▶ **Try it**
Starting at the line with "Task: Expand My Club/Team Data menu" and going on through the line with "Click the address", reproduce each line in the records below exactly and nothing more.

▶ **Given records**
================================
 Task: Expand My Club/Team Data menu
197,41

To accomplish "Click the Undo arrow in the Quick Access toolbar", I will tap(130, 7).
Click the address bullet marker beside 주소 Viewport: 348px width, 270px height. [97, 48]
================================
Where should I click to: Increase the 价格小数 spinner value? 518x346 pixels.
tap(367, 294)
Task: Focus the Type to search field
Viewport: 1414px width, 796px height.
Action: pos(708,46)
================================
▶ **Exercise answer**
 Task: Expand My Club/Team Data menu
197,41

To accomplish "Click the Undo arrow in the Quick Access toolbar", I will tap(130, 7).
Click the address bullet marker beside 주소 Viewport: 348px width, 270px height. [97, 48]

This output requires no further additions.